Je conteste tout à fait que, dans leur grande majorité, en tout cas dans leur partie visible et agissante, ce que l’on appelle, partout, notamment dans les médias, « les associations » puissent concourir à recréer une « citoyenneté active ». Généralement, elles travaillent, au contraire, à détruire la notion même de citoyenneté, en tout cas, de citoyenneté française. Les « mouvements sociaux ou politiques » que cite Thulé sont, en effet, d’essence idéologique et non organique. Ils peuvent créer du « lien social », comme l’on dit aujourd’hui, justement à défaut de mieux. Mais ils ne constituent pas un tissu social, au sens organique. (notion très différente). L' »association » la plus naturelle et la plus élémentaire qui soit est le mariage et la famille. Si l’on considère qu’il y a trente ans les divorces étaient de 10% et qu’ils sont aujourd’hui de l’ordre de 50% (!) l’on peut émettre de grands doutes sur la possibilité de recréer, hic et nunc, « une citoyenneté active à partir de la base ». Dans la période, l’individualisme s’est, évidemment, accru dans cette proportion….
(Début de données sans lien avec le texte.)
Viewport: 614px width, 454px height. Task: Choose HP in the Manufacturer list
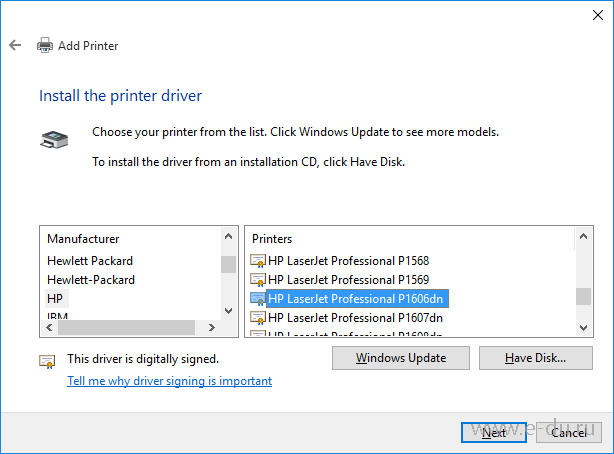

Pour le reste, la « crise de l’Etat-nation » est bien réelle mais elle ne fait que s’inscrire dans le cadre de la décadence générale du politique et du social, au profit de l’individuel et du marchand. Dans ce monde décomposé, elle me paraît être, au contraire, en tout cas en Europe, le cercle politique, qui tient le mieux.
Jusqu’a présent, les tentatives de « dépassement par le haut » (par exemple l’Europe) ont surtout manifesté leur incohérence et leur inefficience. Elles ont rencontré le désaveu des peuples. Leur échec tient, sans-doute, à leur nature essentiellement idéologique, au mauvais sens du terme, celui qui nie les réalités, alors que c’est sur ces dernières qu’il eût fallu construire ..
Quant aux tentatives de « dépassement par le bas », j’ai donné mon point de vue ci-dessus.
En conclusion, dans l’état de désagrégation où elles se trouvent, je ne crois pas à un possible « réformisme » de nos sociétés, française et européenne. C’est pourquoi, je persiste à penser que, si nous avons un avenir, ce qui n’est pas sûr, il passe par une révolution intellectuelle et morale – qui dépend d’une élite – et déboucherait, comme ce fut le cas en d’autres temps, sur une véritable renaissance politique et sociale.